Records contained in a dataset:
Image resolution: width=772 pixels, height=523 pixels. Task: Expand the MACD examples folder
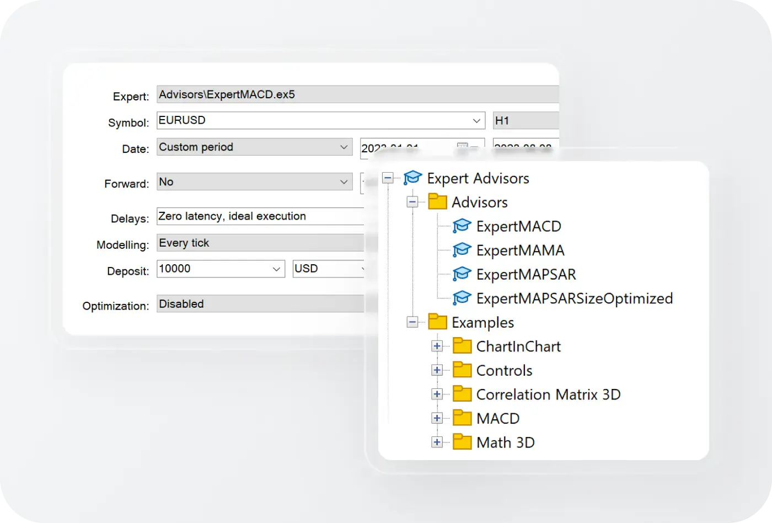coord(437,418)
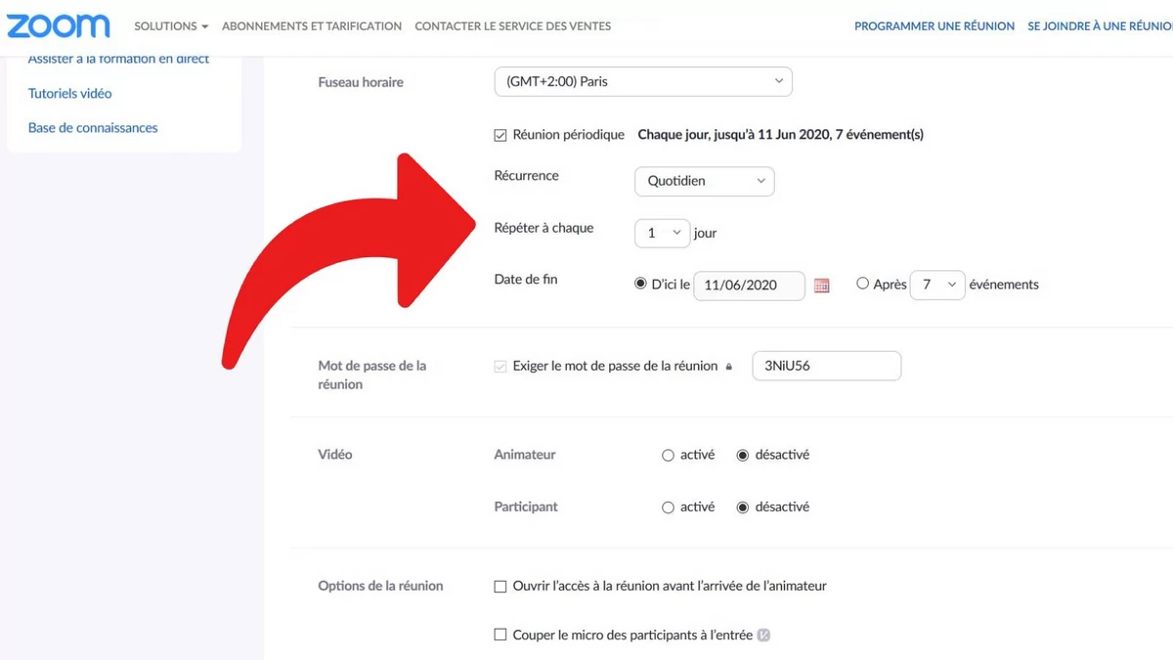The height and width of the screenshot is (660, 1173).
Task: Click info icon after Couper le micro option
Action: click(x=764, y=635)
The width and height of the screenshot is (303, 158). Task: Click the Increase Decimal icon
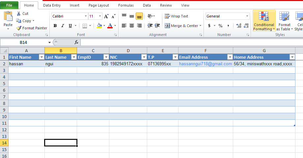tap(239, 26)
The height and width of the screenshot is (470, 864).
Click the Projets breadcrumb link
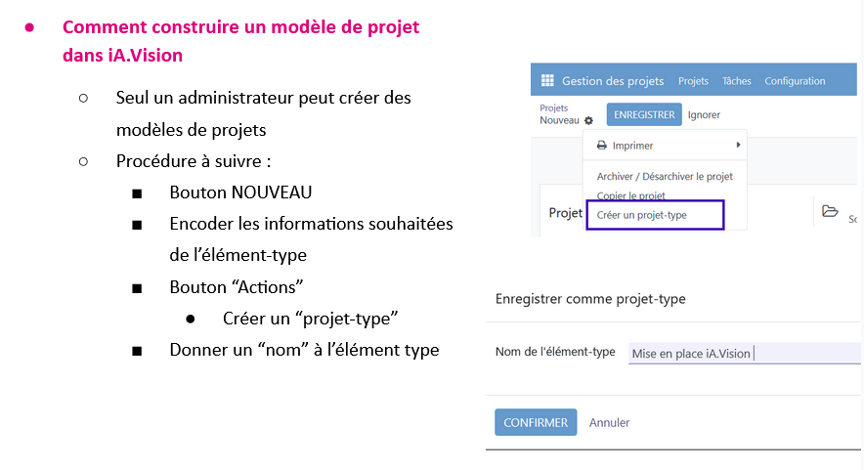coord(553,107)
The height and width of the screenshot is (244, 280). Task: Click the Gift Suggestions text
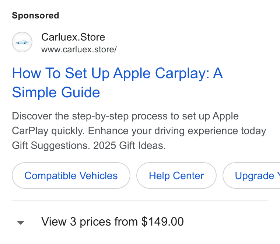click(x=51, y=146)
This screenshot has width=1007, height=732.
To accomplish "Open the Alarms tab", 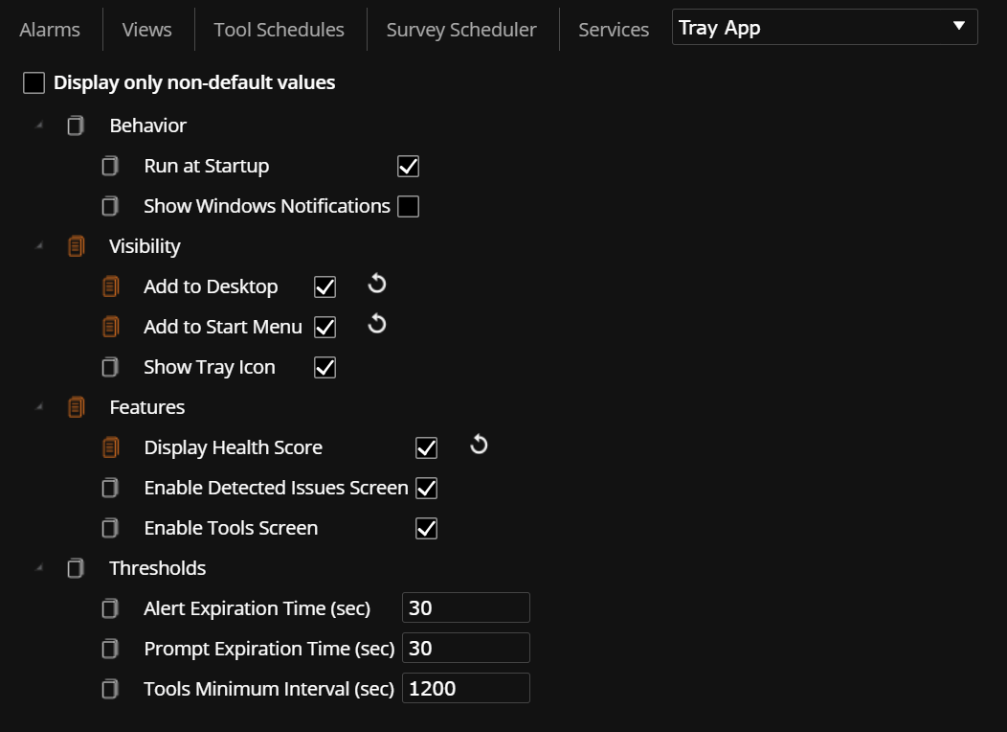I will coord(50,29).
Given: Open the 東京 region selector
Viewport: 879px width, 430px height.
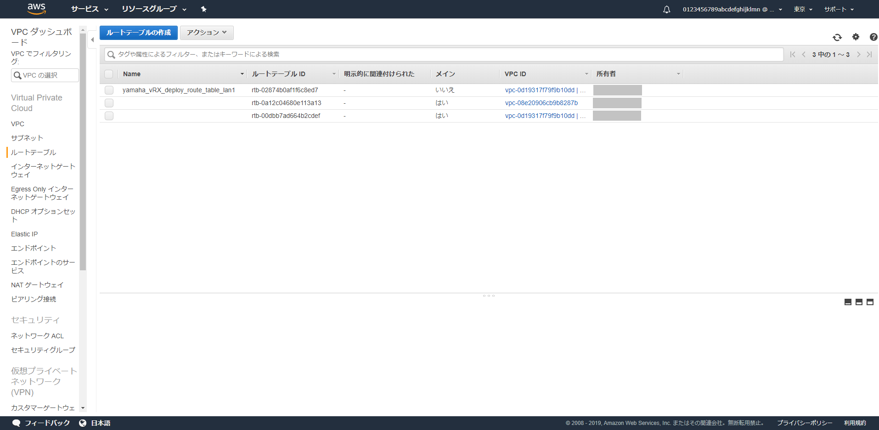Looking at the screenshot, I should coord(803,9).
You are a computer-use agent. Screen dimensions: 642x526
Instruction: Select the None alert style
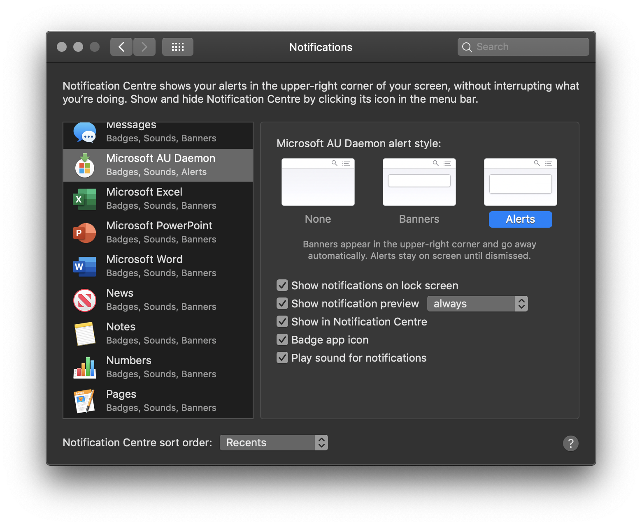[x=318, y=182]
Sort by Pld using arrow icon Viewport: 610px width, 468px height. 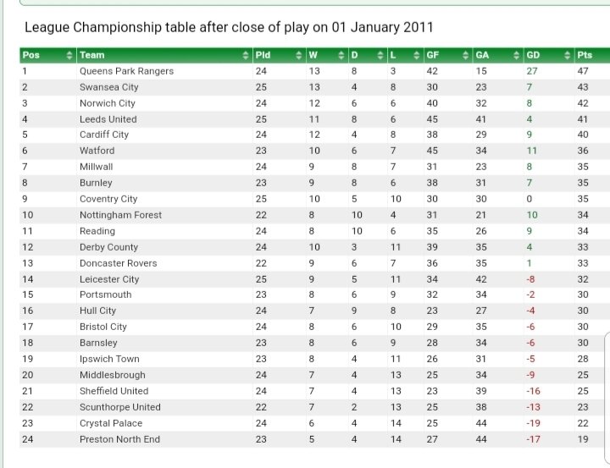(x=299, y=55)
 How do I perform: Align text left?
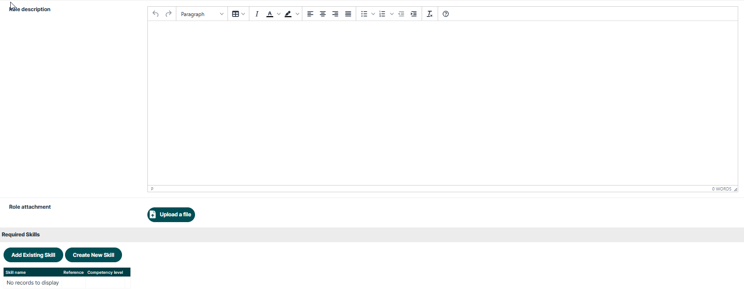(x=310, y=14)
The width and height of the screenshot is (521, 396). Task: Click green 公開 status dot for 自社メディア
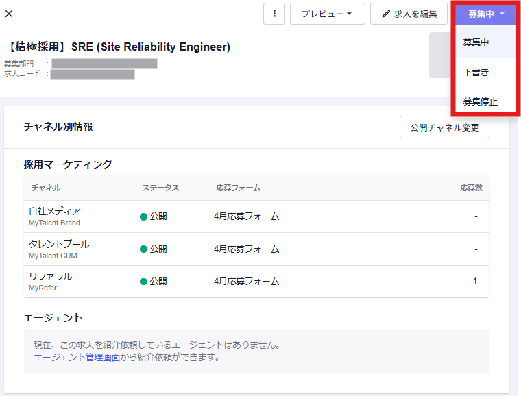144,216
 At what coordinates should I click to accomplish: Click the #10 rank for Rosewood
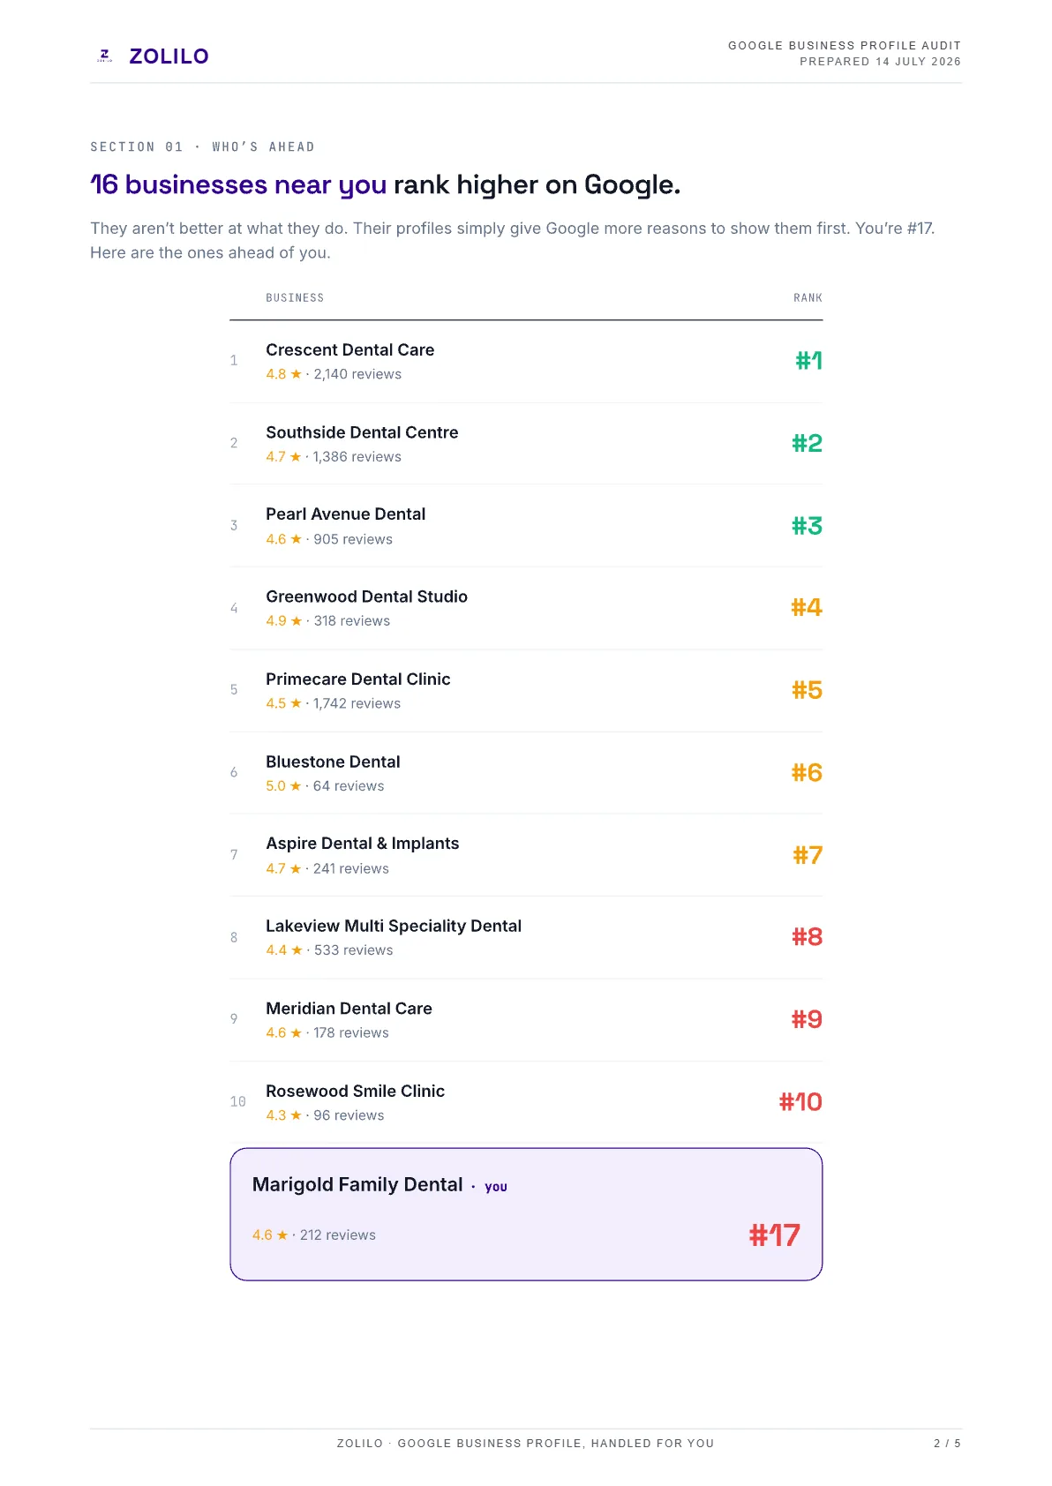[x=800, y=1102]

- Assignment -
Begin with the line that has "At what coordinates" and continue to the last line of the entries, printing each line exactly and nothing else; include both ends and skip the pictures.

- Solution to the problem -
 At what coordinates should I click to accomplish: Click the #10 rank for Rosewood
[x=800, y=1102]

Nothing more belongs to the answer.